**YOUR INSTRUCTIONS**
Can you print the rows below word for word, starting with the first row and going on through the row with "(x=135, y=272)"? Leave the pictures out of your answer.
* * *
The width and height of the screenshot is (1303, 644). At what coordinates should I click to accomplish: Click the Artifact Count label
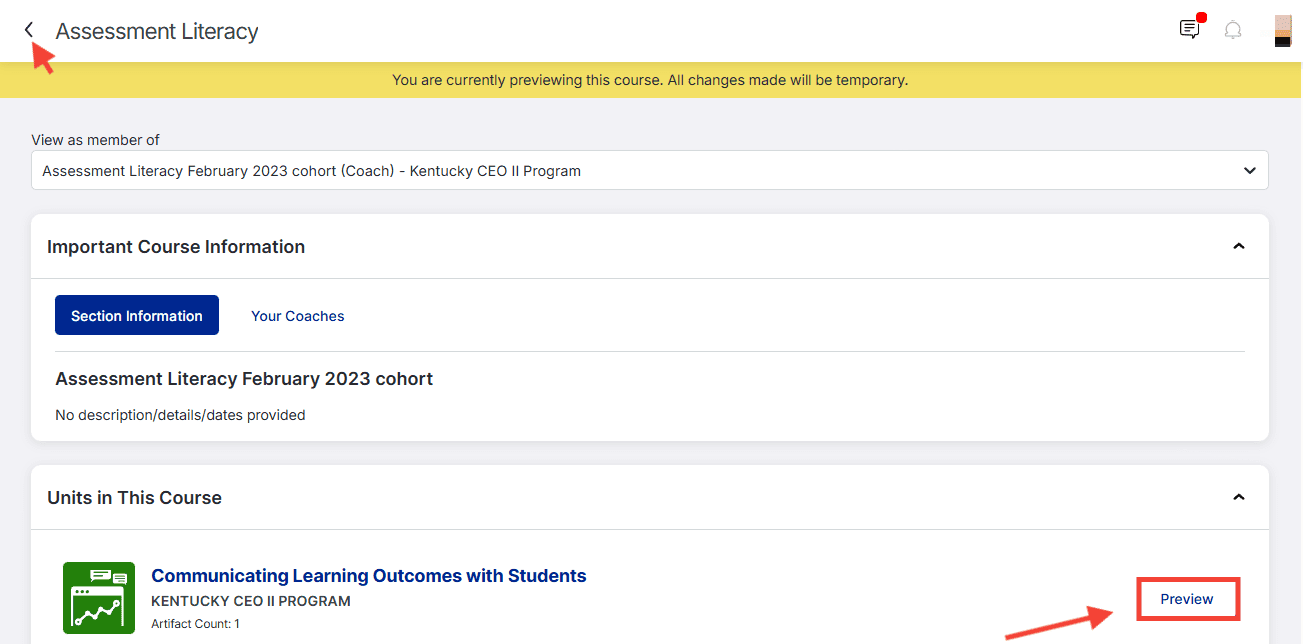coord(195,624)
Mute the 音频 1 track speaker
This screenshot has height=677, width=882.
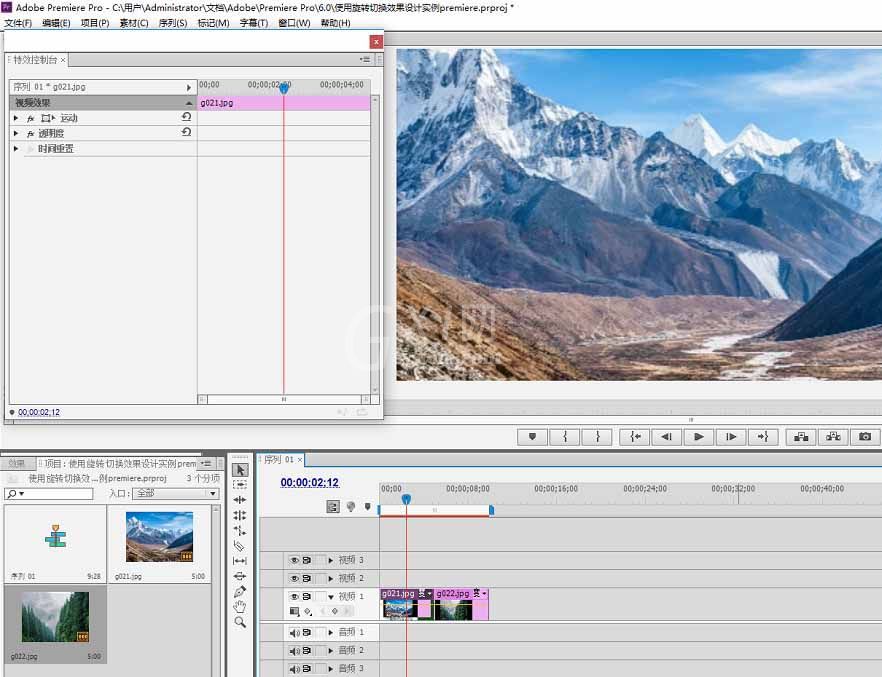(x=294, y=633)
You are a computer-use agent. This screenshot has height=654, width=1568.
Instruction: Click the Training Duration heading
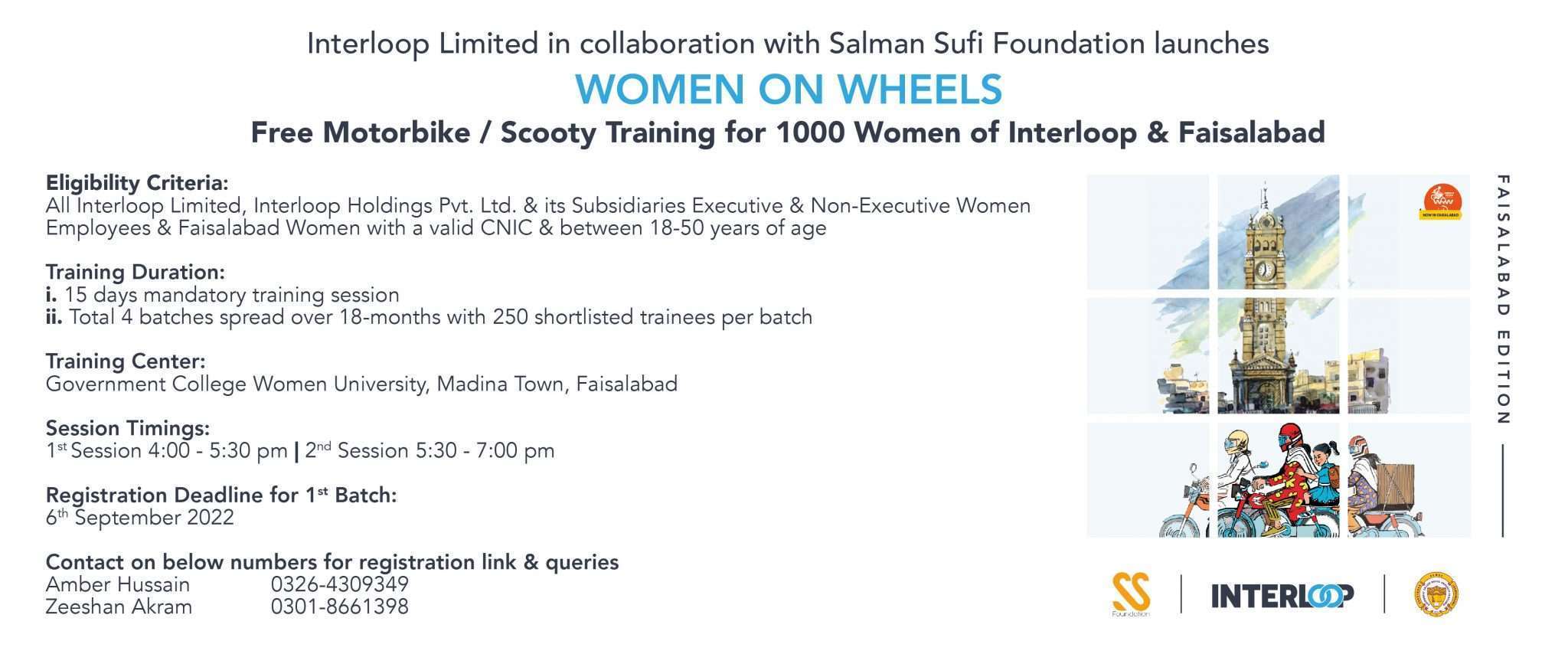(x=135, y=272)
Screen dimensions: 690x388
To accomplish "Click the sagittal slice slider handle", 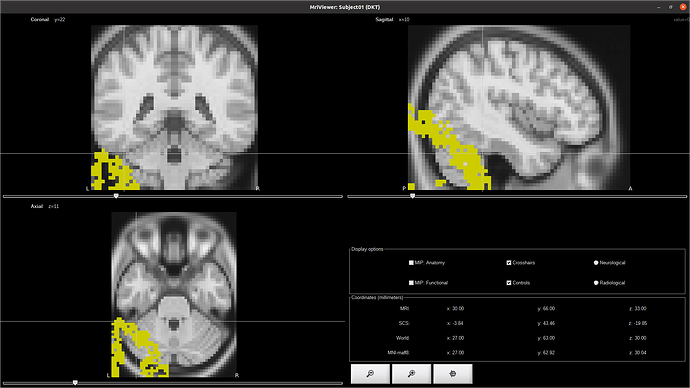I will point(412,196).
* * *
**OUTPUT FOR THIS EXERCISE**
The width and height of the screenshot is (1303, 644). At what coordinates should I click to accomplish: Click the Artifact Count label
coord(195,624)
Mute the 音频 1 track speaker
This screenshot has height=677, width=882.
(x=294, y=633)
You are a computer-use agent. This screenshot has height=654, width=1568.
Instruction: Click the Training Duration heading
(x=135, y=272)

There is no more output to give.